Set down the entries below exactly as written.
::::
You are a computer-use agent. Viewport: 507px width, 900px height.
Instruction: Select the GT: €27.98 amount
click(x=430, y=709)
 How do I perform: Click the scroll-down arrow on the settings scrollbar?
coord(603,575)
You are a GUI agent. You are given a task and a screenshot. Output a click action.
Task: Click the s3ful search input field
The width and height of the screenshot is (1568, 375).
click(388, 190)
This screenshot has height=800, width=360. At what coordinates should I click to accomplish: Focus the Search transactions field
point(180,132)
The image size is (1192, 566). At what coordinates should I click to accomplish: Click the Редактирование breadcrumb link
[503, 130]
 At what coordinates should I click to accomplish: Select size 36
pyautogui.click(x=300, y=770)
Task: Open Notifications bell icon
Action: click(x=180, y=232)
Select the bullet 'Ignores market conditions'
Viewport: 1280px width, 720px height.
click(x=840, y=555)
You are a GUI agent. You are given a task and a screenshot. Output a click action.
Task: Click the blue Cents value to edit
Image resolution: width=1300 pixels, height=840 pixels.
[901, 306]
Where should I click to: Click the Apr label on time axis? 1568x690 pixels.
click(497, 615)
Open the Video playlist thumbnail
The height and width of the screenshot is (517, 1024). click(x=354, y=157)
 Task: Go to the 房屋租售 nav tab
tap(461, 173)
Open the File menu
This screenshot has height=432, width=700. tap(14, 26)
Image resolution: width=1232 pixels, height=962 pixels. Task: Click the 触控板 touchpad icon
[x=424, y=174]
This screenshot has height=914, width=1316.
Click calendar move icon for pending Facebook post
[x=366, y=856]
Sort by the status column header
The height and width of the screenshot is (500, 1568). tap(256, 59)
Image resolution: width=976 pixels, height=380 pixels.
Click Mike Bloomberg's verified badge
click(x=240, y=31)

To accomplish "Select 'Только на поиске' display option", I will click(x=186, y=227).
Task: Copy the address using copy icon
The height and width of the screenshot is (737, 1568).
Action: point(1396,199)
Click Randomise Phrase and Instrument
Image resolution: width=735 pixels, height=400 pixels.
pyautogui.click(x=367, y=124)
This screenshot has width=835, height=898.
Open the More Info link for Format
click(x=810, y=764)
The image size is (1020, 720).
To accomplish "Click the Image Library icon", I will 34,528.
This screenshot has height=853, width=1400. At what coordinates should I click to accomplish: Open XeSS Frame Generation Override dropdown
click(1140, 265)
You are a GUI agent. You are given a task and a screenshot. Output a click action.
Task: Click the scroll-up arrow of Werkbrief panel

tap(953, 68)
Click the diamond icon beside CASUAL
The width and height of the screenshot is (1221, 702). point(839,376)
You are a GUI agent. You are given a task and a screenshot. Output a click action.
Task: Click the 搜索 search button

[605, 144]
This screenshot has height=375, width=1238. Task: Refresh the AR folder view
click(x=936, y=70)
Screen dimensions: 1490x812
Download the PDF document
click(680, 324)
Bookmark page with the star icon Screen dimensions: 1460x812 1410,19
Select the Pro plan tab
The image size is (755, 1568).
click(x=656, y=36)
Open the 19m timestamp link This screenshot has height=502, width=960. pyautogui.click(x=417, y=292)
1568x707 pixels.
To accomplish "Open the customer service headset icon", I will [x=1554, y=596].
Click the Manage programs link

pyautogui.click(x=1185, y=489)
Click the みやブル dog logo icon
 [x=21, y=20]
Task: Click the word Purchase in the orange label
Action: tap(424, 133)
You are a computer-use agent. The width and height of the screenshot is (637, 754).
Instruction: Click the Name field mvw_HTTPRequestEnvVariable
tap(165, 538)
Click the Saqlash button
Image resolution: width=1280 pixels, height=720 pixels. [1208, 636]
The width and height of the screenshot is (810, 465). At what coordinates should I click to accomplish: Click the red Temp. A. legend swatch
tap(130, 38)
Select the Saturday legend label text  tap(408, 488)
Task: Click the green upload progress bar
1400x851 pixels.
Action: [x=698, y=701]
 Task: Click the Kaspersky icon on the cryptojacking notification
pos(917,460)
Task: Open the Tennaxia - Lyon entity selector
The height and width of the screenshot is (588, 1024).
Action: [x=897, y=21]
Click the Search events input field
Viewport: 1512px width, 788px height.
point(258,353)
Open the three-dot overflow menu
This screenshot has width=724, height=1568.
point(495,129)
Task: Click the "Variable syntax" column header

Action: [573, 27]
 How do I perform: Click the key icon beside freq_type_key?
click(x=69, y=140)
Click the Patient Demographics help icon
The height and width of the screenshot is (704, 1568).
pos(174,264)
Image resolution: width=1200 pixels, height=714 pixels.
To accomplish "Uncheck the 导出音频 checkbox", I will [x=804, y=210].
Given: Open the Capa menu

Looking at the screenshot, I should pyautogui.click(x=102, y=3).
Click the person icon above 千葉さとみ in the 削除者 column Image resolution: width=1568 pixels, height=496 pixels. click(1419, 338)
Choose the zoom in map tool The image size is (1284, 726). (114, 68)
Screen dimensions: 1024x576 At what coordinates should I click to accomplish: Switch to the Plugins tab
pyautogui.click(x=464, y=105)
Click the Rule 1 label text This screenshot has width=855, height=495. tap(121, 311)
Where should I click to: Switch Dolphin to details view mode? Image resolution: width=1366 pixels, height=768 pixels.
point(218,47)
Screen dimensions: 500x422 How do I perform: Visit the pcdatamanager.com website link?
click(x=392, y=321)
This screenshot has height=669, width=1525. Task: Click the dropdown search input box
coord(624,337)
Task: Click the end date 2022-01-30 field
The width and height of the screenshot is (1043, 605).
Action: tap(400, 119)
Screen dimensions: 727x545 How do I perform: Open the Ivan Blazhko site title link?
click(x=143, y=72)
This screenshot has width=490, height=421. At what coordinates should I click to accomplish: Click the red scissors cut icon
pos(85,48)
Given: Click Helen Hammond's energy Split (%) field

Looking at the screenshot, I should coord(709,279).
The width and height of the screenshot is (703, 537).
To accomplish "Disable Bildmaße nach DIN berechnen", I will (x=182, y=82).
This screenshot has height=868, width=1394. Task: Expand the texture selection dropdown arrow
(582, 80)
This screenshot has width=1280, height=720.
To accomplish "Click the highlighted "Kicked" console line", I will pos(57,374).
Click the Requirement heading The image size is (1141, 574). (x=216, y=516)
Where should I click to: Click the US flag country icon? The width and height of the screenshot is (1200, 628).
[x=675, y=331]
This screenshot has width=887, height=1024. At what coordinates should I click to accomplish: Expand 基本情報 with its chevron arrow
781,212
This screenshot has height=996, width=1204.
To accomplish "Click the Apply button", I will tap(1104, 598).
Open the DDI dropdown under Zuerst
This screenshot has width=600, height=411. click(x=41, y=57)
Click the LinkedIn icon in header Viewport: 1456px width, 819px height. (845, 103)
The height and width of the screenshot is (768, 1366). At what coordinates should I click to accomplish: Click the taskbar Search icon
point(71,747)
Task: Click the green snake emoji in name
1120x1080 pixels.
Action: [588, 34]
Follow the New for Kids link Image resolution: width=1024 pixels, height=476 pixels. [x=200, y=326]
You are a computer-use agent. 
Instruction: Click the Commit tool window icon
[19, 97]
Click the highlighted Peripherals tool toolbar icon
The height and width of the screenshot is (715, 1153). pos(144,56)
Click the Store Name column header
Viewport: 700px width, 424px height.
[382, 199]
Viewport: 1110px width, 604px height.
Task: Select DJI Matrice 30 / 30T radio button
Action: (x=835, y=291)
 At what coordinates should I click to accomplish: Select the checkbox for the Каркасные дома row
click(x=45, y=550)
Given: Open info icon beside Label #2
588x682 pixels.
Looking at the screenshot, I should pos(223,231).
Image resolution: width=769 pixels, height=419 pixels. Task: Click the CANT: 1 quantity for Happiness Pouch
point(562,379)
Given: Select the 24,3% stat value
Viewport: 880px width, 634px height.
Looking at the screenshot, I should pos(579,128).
::::
Response:
You are a computer-use agent. Viewport: 507px width, 900px height.
Instruction: Select the GT: €27.98 amount
click(x=430, y=709)
 How do I perform: Click the scroll-down arrow on the settings scrollbar?
coord(603,575)
You are a GUI agent. You are given a task and a screenshot. Output a click action.
Task: Click the s3ful search input field
The width and height of the screenshot is (1568, 375).
click(388, 190)
This screenshot has height=800, width=360. At what coordinates should I click to accomplish: Focus the Search transactions field
point(180,132)
The image size is (1192, 566). At what coordinates should I click to accomplish: Click the Редактирование breadcrumb link
[503, 130]
 At what coordinates should I click to accomplish: Select size 36
pyautogui.click(x=300, y=770)
Task: Open Notifications bell icon
Action: click(x=180, y=232)
Select the bullet 'Ignores market conditions'
Viewport: 1280px width, 720px height.
click(x=840, y=555)
You are a GUI agent. You are given a task and a screenshot. Output a click action.
Task: Click the blue Cents value to edit
Image resolution: width=1300 pixels, height=840 pixels.
[901, 306]
Where should I click to: Click the Apr label on time axis? 1568x690 pixels.
click(497, 615)
Open the Video playlist thumbnail
The height and width of the screenshot is (517, 1024). click(x=354, y=157)
 Task: Go to the 房屋租售 nav tab
tap(461, 173)
Open the File menu
This screenshot has height=432, width=700. tap(14, 26)
Image resolution: width=1232 pixels, height=962 pixels. Task: Click the 触控板 touchpad icon
[x=424, y=174]
This screenshot has height=914, width=1316.
Click calendar move icon for pending Facebook post
[x=366, y=856]
Sort by the status column header
The height and width of the screenshot is (500, 1568). tap(256, 59)
Image resolution: width=976 pixels, height=380 pixels.
Click Mike Bloomberg's verified badge
click(x=240, y=31)

To accomplish "Select 'Только на поиске' display option", I will click(x=186, y=227).
Task: Copy the address using copy icon
The height and width of the screenshot is (737, 1568).
Action: point(1396,199)
Click Randomise Phrase and Instrument
Image resolution: width=735 pixels, height=400 pixels.
pyautogui.click(x=367, y=124)
This screenshot has width=835, height=898.
Open the More Info link for Format
click(x=810, y=764)
The image size is (1020, 720).
To accomplish "Click the Image Library icon", I will 34,528.
This screenshot has height=853, width=1400. At what coordinates should I click to accomplish: Open XeSS Frame Generation Override dropdown
click(1140, 265)
You are a GUI agent. You are given a task and a screenshot. Output a click action.
Task: Click the scroll-up arrow of Werkbrief panel

tap(953, 68)
Click the diamond icon beside CASUAL
The width and height of the screenshot is (1221, 702). point(839,376)
You are a GUI agent. You are given a task and a screenshot. Output a click action.
Task: Click the 搜索 search button

[605, 144]
This screenshot has height=375, width=1238. Task: Refresh the AR folder view
click(x=936, y=70)
Screen dimensions: 1490x812
Download the PDF document
click(680, 324)
Bookmark page with the star icon Screen dimensions: 1460x812 1410,19
Select the Pro plan tab
The image size is (755, 1568).
click(x=656, y=36)
Open the 19m timestamp link This screenshot has height=502, width=960. pyautogui.click(x=417, y=292)
1568x707 pixels.
To accomplish "Open the customer service headset icon", I will [x=1554, y=596].
Click the Manage programs link

pyautogui.click(x=1185, y=489)
Click the みやブル dog logo icon
 [x=21, y=20]
Task: Click the word Purchase in the orange label
Action: tap(424, 133)
You are a computer-use agent. The width and height of the screenshot is (637, 754).
Instruction: Click the Name field mvw_HTTPRequestEnvVariable
tap(165, 538)
Click the Saqlash button
Image resolution: width=1280 pixels, height=720 pixels. [1208, 636]
The width and height of the screenshot is (810, 465). At what coordinates should I click to accomplish: Click the red Temp. A. legend swatch
tap(130, 38)
Select the Saturday legend label text  tap(408, 488)
Task: Click the green upload progress bar
1400x851 pixels.
Action: [x=698, y=701]
 Task: Click the Kaspersky icon on the cryptojacking notification
pos(917,460)
Task: Open the Tennaxia - Lyon entity selector
The height and width of the screenshot is (588, 1024).
Action: [x=897, y=21]
Click the Search events input field
Viewport: 1512px width, 788px height.
point(258,353)
Open the three-dot overflow menu
This screenshot has width=724, height=1568.
point(495,129)
Task: Click the "Variable syntax" column header

Action: [573, 27]
 How do I perform: Click the key icon beside freq_type_key?
click(x=69, y=140)
Click the Patient Demographics help icon
The height and width of the screenshot is (704, 1568).
pos(174,264)
Image resolution: width=1200 pixels, height=714 pixels.
To accomplish "Uncheck the 导出音频 checkbox", I will [x=804, y=210].
Given: Open the Capa menu

Looking at the screenshot, I should pyautogui.click(x=102, y=3).
Click the person icon above 千葉さとみ in the 削除者 column Image resolution: width=1568 pixels, height=496 pixels. click(1419, 338)
Choose the zoom in map tool The image size is (1284, 726). (114, 68)
Screen dimensions: 1024x576 At what coordinates should I click to accomplish: Switch to the Plugins tab
pyautogui.click(x=464, y=105)
Click the Rule 1 label text This screenshot has width=855, height=495. tap(121, 311)
Where should I click to: Switch Dolphin to details view mode? Image resolution: width=1366 pixels, height=768 pixels.
point(218,47)
Screen dimensions: 500x422 How do I perform: Visit the pcdatamanager.com website link?
click(x=392, y=321)
This screenshot has height=669, width=1525. Task: Click the dropdown search input box
coord(624,337)
Task: Click the end date 2022-01-30 field
The width and height of the screenshot is (1043, 605).
Action: tap(400, 119)
Screen dimensions: 727x545 How do I perform: Open the Ivan Blazhko site title link?
click(x=143, y=72)
This screenshot has width=490, height=421. At what coordinates should I click to accomplish: Click the red scissors cut icon
pos(85,48)
Given: Click Helen Hammond's energy Split (%) field

Looking at the screenshot, I should coord(709,279).
The width and height of the screenshot is (703, 537).
To accomplish "Disable Bildmaße nach DIN berechnen", I will (x=182, y=82).
This screenshot has height=868, width=1394. Task: Expand the texture selection dropdown arrow
(582, 80)
This screenshot has width=1280, height=720.
To accomplish "Click the highlighted "Kicked" console line", I will pos(57,374).
Click the Requirement heading The image size is (1141, 574). (x=216, y=516)
Where should I click to: Click the US flag country icon? The width and height of the screenshot is (1200, 628).
[x=675, y=331]
This screenshot has width=887, height=1024. At what coordinates should I click to accomplish: Expand 基本情報 with its chevron arrow
781,212
This screenshot has height=996, width=1204.
To accomplish "Click the Apply button", I will tap(1104, 598).
Open the DDI dropdown under Zuerst
This screenshot has width=600, height=411. click(x=41, y=57)
Click the LinkedIn icon in header Viewport: 1456px width, 819px height. (845, 103)
The height and width of the screenshot is (768, 1366). At what coordinates should I click to accomplish: Click the taskbar Search icon
point(71,747)
Task: Click the green snake emoji in name
1120x1080 pixels.
Action: [588, 34]
Follow the New for Kids link Image resolution: width=1024 pixels, height=476 pixels. [x=200, y=326]
You are a computer-use agent. 
Instruction: Click the Commit tool window icon
[19, 97]
Click the highlighted Peripherals tool toolbar icon
The height and width of the screenshot is (715, 1153). pos(144,56)
Click the Store Name column header
Viewport: 700px width, 424px height.
[382, 199]
Viewport: 1110px width, 604px height.
Task: Select DJI Matrice 30 / 30T radio button
Action: (x=835, y=291)
 At what coordinates should I click to accomplish: Select the checkbox for the Каркасные дома row
click(x=45, y=550)
Given: Open info icon beside Label #2
588x682 pixels.
Looking at the screenshot, I should pos(223,231).
Image resolution: width=769 pixels, height=419 pixels. Task: Click the CANT: 1 quantity for Happiness Pouch
point(562,379)
Given: Select the 24,3% stat value
Viewport: 880px width, 634px height.
Looking at the screenshot, I should pos(579,128).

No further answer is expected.